List all lines in the material below that contain "will".

[Extracted data]
Segment Open
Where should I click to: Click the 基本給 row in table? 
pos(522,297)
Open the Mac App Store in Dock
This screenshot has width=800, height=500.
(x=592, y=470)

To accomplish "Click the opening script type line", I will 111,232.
Segment Closed
Segment Open
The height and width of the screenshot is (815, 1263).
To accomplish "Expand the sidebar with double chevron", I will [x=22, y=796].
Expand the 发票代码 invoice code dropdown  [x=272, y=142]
Segment Closed
Segment Open
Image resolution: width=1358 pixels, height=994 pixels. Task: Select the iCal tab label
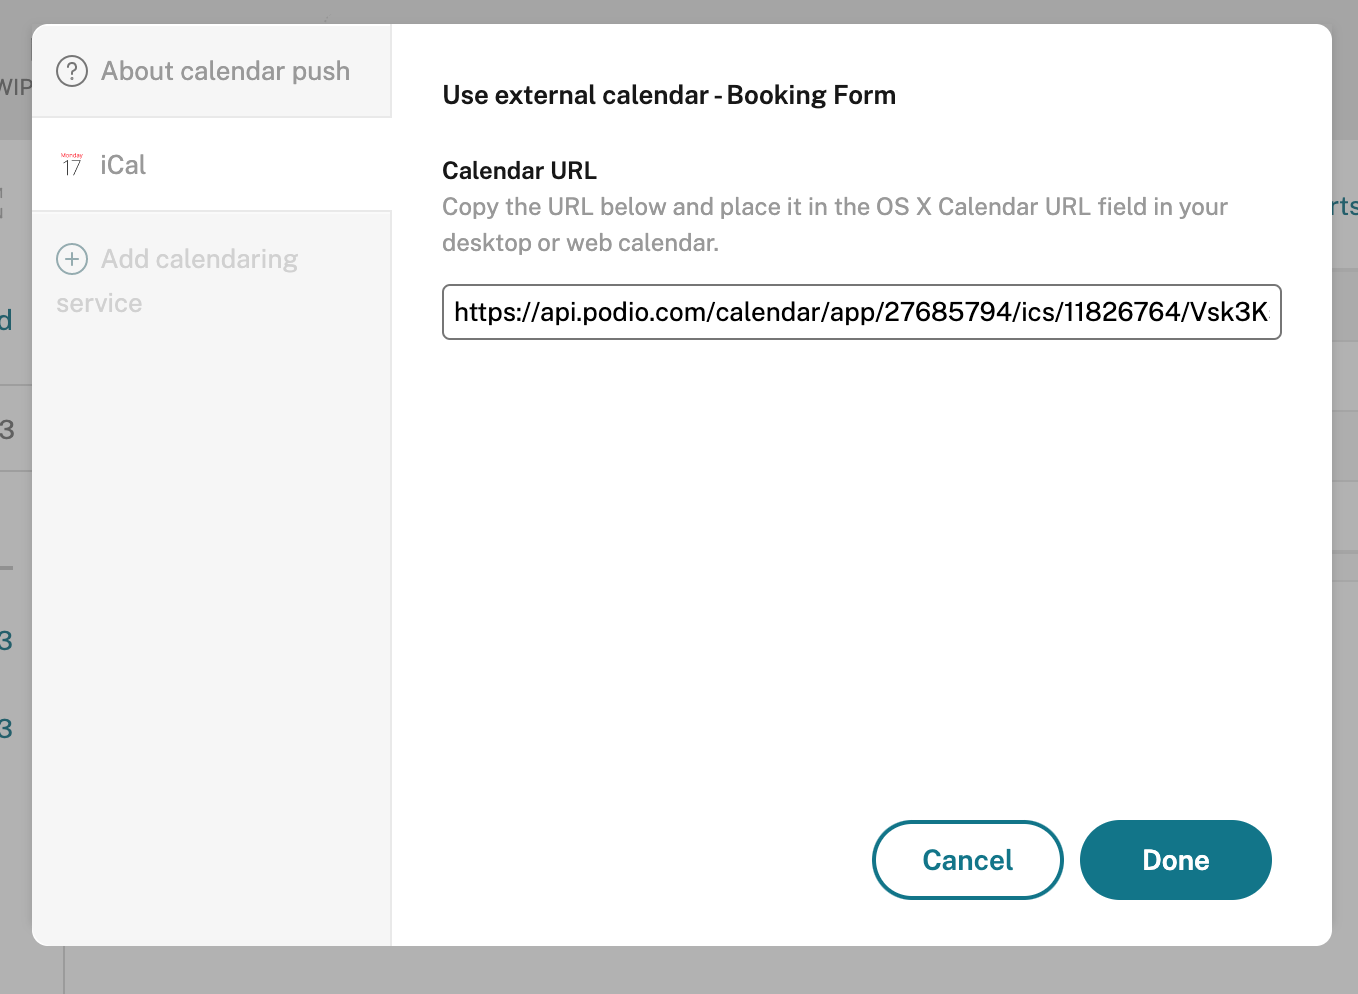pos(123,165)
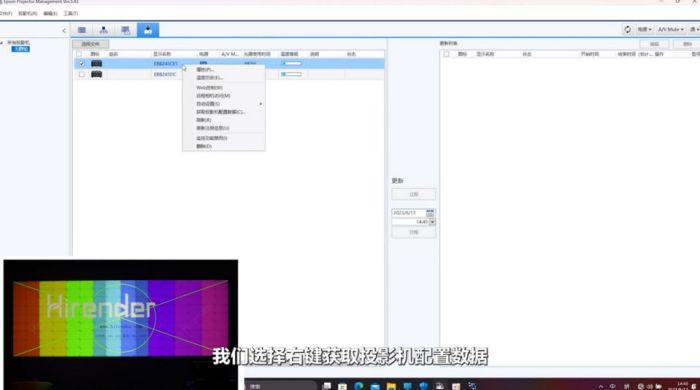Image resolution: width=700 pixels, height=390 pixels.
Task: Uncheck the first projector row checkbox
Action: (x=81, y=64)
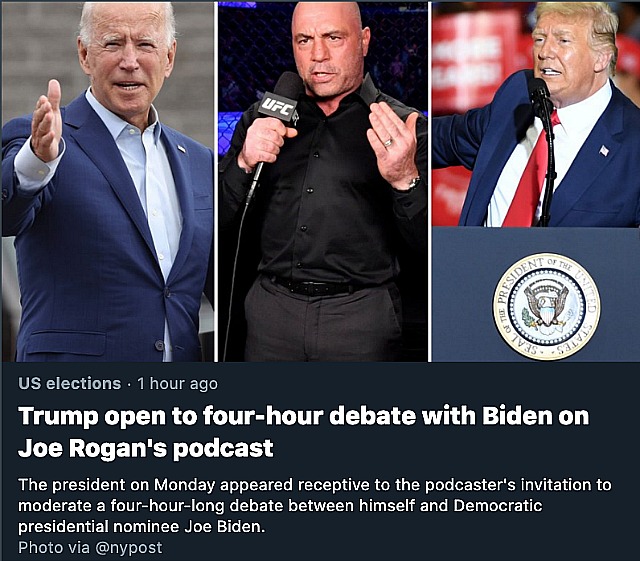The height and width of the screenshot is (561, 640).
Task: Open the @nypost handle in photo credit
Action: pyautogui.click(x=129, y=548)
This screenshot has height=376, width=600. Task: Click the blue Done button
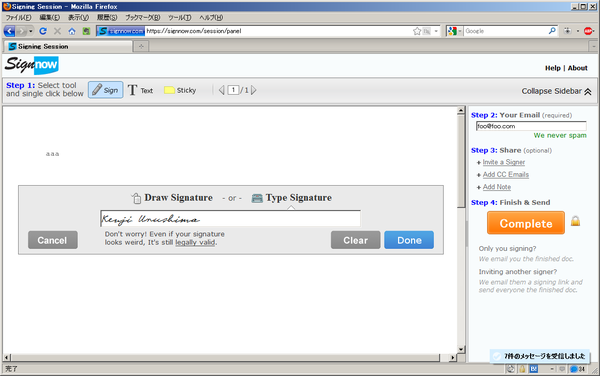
Segment Closed
[Result]
To accomplish "Click the opening script type line", I will 111,232.
To accomplish "Expand the sidebar with double chevron", I will [x=22, y=796].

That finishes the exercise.